The need to compare 2 text files and then load into BQ. Lets say I have emp text file(enum, ename, edept, esal) contains below data.the key is in the middle of the file(index=2)
100,abc,d10,7000
120,xyz,d20,5000
Another file is dept (dnum, dname) contains below data.
d10,IT
d20,engineering
As per beam behavior, I think the key should bring to first column to compare with other file. I am able to bring that to first column but I not able to merge.

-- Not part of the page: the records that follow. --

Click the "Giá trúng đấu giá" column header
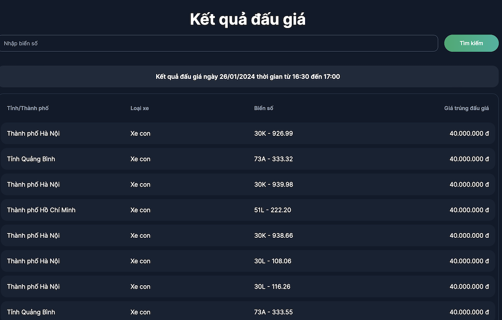pos(466,108)
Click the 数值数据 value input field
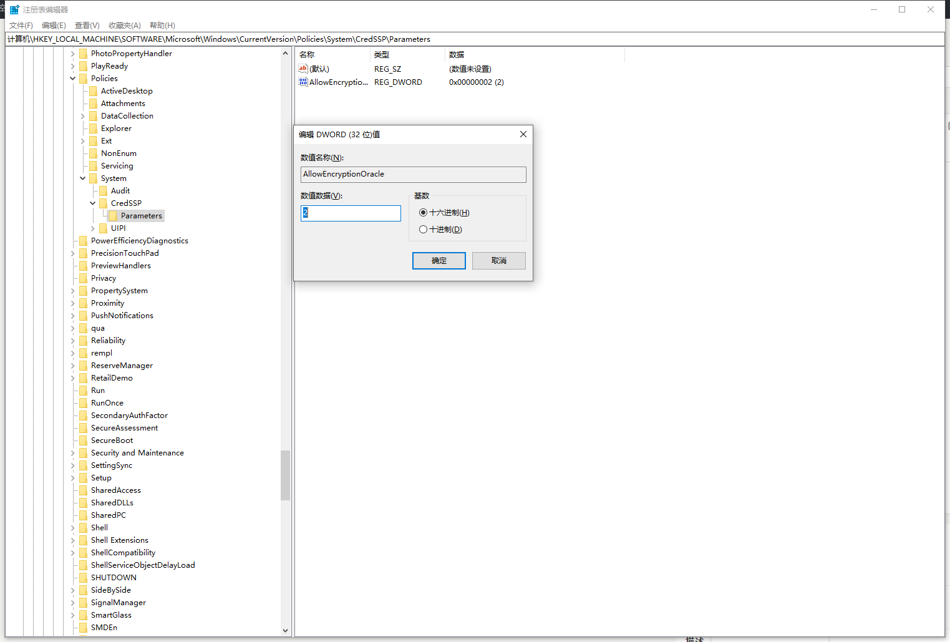 [x=351, y=213]
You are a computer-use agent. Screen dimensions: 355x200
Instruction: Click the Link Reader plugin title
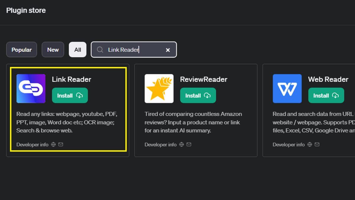click(72, 79)

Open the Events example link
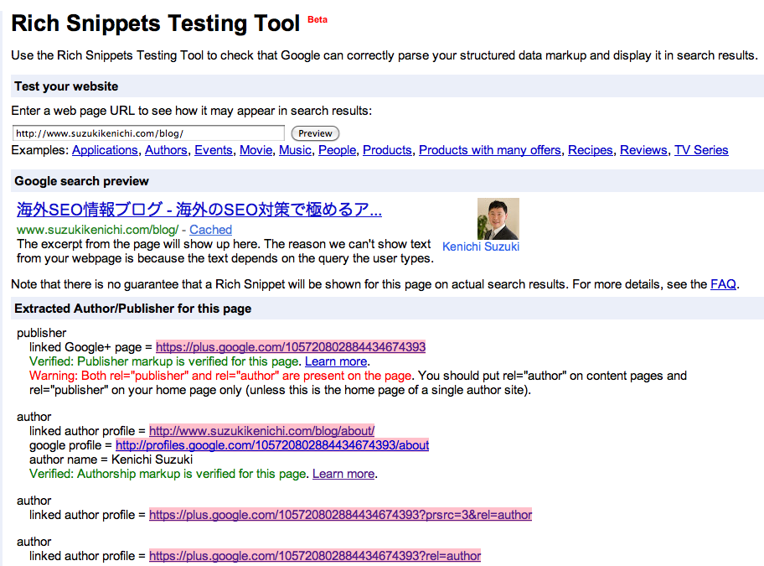[214, 150]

Here is my code.
class splitrow(beam.DoFn):
def process(self, lines):
return [lines.split(',')]
class formatinput(beam.DoFn):
def process(self, emprow):
(key,value) = (emprow[2], (emprow[0], emprow[1], emprow[3]))
return [(key,value)]
class findkv(beam.DoFn):
def process(self, deptrow):
(key,value) = (deptrow)
return [(key,value)]
# pipelineOptions
pipeline_options = PipelineOptions()
p = beam.Pipeline(options=pipeline_options)
#Dataflow pipelines
input1_emp_collection = (
p
| "ReadEMPfile" >> beam.io.ReadFromText('gs://pybeam_bucket/emp.txt')
| "SplitEMPFile" >> beam.ParDo(splitrow())
| "FormatEMPFile" >> beam.ParDo(formatinput())
| "Print1" >> beam.Map(print)
)
input2_dept_collection = (
p
| "ReadDEPTfile" >> beam.io.ReadFromText('gs://pybeam_bucket/dept.txt')
| "SplitDEPTFile" >> beam.ParDo(splitrow())
| "FormatDEPTFile" >> beam.ParDo(findkv())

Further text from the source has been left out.